[Data listing]:
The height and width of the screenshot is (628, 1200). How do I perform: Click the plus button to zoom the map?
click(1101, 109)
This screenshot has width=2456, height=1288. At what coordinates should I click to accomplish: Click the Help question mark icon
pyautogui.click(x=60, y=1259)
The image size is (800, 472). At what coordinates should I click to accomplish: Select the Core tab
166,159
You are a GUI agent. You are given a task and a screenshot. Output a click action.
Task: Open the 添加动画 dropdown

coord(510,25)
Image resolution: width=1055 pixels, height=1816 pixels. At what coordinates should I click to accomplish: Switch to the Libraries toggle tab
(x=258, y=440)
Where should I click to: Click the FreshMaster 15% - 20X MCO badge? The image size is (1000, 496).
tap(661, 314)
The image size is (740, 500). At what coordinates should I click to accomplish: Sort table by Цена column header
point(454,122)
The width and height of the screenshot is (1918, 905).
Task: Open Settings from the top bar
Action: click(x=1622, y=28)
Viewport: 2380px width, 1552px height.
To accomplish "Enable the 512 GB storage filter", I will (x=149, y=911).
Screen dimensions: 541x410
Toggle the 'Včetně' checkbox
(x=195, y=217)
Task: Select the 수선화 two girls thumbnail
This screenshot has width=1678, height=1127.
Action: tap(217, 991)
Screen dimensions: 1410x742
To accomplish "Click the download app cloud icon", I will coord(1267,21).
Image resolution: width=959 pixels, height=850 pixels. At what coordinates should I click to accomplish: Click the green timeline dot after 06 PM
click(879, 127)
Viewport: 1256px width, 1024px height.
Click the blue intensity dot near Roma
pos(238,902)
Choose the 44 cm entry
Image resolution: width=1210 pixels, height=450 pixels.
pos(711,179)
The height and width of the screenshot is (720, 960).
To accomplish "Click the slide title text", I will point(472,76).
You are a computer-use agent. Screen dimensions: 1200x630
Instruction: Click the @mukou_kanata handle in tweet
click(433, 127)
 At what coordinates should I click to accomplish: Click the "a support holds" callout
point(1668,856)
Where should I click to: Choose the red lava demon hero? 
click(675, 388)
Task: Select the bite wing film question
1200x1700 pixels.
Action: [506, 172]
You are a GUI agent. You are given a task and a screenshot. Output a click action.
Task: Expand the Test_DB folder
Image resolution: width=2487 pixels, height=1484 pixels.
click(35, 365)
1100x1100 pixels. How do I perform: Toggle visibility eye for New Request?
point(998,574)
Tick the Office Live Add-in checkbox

[Do this]: Recast the lines above as a Markdown table with a Row column numbering each line and a Line column holding it, leaving out any blank lines.

[The completed task]:
| Row | Line |
|---|---|
| 1 | The height and width of the screenshot is (628, 1200). How do I perform: Click the plus button to zoom the map? |
| 2 | click(1101, 109) |
| 3 | This screenshot has width=2456, height=1288. At what coordinates should I click to accomplish: Click the Help question mark icon |
| 4 | pyautogui.click(x=60, y=1259) |
| 5 | The image size is (800, 472). At what coordinates should I click to accomplish: Select the Core tab |
| 6 | 166,159 |
| 7 | You are a GUI agent. You are given a task and a screenshot. Output a click action. |
| 8 | Task: Open the 添加动画 dropdown |
| 9 | coord(510,25) |
| 10 | Image resolution: width=1055 pixels, height=1816 pixels. At what coordinates should I click to accomplish: Switch to the Libraries toggle tab |
| 11 | (x=258, y=440) |
| 12 | Where should I click to: Click the FreshMaster 15% - 20X MCO badge? The image size is (1000, 496). |
| 13 | tap(661, 314) |
| 14 | The image size is (740, 500). At what coordinates should I click to accomplish: Sort table by Цена column header |
| 15 | point(454,122) |
| 16 | The width and height of the screenshot is (1918, 905). |
| 17 | Task: Open Settings from the top bar |
| 18 | Action: click(x=1622, y=28) |
| 19 | Viewport: 2380px width, 1552px height. |
| 20 | To accomplish "Enable the 512 GB storage filter", I will (x=149, y=911). |
| 21 | Screen dimensions: 541x410 |
| 22 | Toggle the 'Včetně' checkbox |
| 23 | (x=195, y=217) |
| 24 | Task: Select the 수선화 two girls thumbnail |
| 25 | This screenshot has width=1678, height=1127. |
| 26 | Action: tap(217, 991) |
| 27 | Screen dimensions: 1410x742 |
| 28 | To accomplish "Click the download app cloud icon", I will coord(1267,21). |
| 29 | Image resolution: width=959 pixels, height=850 pixels. At what coordinates should I click to accomplish: Click the green timeline dot after 06 PM |
| 30 | click(879, 127) |
| 31 | Viewport: 1256px width, 1024px height. |
| 32 | Click the blue intensity dot near Roma |
| 33 | pos(238,902) |
| 34 | Choose the 44 cm entry |
| 35 | Image resolution: width=1210 pixels, height=450 pixels. |
| 36 | pos(711,179) |
| 37 | The height and width of the screenshot is (720, 960). |
| 38 | To accomplish "Click the slide title text", I will point(472,76). |
| 39 | You are a computer-use agent. Screen dimensions: 1200x630 |
| 40 | Instruction: Click the @mukou_kanata handle in tweet |
| 41 | click(433, 127) |
| 42 |  At what coordinates should I click to accomplish: Click the "a support holds" callout |
| 43 | point(1668,856) |
| 44 | Where should I click to: Choose the red lava demon hero?  |
| 45 | click(675, 388) |
| 46 | Task: Select the bite wing film question |
| 47 | 1200x1700 pixels. |
| 48 | Action: [506, 172] |
| 49 | You are a GUI agent. You are given a task and a screenshot. Output a click action. |
| 50 | Task: Expand the Test_DB folder |
| 51 | Image resolution: width=2487 pixels, height=1484 pixels. |
| 52 | click(35, 365) |
| 53 | 1100x1100 pixels. How do I perform: Toggle visibility eye for New Request? |
| 54 | point(998,574) |
| 55 | Tick the Office Live Add-in checkbox |